● WHAT IS REQUIRED
Beginning with the first line of the data below, reproduce every line unchanged, ending with the line that holds "Click the 广告发布".

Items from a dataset
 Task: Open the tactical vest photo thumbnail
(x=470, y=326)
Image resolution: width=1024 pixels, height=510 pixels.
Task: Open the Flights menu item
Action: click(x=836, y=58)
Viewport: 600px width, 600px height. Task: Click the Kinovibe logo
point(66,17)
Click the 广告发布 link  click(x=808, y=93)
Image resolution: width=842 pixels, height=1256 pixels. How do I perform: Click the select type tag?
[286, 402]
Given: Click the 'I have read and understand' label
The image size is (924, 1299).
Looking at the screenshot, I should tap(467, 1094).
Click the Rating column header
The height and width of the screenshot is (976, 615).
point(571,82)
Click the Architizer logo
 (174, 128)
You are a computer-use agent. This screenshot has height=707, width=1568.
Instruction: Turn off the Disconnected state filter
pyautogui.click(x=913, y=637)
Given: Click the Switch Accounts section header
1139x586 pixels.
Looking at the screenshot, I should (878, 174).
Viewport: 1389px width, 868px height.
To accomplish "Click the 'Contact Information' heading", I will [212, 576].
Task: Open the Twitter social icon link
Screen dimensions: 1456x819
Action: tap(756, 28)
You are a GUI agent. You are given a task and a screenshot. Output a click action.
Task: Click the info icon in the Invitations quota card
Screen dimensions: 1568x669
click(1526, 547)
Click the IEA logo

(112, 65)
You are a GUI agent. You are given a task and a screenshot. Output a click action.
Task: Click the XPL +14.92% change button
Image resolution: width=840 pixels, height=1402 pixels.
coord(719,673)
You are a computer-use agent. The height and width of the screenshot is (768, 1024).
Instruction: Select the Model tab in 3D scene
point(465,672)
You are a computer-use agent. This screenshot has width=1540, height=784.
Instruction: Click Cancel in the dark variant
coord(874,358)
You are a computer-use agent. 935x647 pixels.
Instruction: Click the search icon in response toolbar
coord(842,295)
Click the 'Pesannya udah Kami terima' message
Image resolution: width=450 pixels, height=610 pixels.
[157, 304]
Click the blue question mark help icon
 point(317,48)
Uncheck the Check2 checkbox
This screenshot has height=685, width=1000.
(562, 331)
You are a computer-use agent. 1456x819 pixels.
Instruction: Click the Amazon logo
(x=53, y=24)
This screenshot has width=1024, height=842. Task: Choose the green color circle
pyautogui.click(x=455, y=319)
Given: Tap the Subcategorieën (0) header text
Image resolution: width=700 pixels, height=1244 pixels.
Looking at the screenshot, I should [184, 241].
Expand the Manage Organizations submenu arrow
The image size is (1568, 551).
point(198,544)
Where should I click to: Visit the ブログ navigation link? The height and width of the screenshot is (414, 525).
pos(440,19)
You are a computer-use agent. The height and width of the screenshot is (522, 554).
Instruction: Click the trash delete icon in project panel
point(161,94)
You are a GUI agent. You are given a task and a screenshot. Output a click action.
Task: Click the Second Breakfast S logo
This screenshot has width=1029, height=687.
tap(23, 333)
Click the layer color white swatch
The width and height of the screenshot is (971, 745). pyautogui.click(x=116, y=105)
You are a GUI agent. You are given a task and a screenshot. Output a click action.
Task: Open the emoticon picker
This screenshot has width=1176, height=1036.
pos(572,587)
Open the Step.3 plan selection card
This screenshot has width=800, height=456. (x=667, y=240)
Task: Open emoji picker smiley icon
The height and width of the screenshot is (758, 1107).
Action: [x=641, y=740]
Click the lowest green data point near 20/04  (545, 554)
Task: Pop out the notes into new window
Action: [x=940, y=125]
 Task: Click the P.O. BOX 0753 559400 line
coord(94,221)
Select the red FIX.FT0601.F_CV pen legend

● EXERCISE SOLUTION
 Task: Open the tactical vest photo thumbnail
(x=470, y=326)
Image resolution: width=1024 pixels, height=510 pixels.
Task: Open the Flights menu item
Action: click(x=836, y=58)
Viewport: 600px width, 600px height. Task: Click the Kinovibe logo
point(66,17)
Click the 广告发布 link  click(x=808, y=93)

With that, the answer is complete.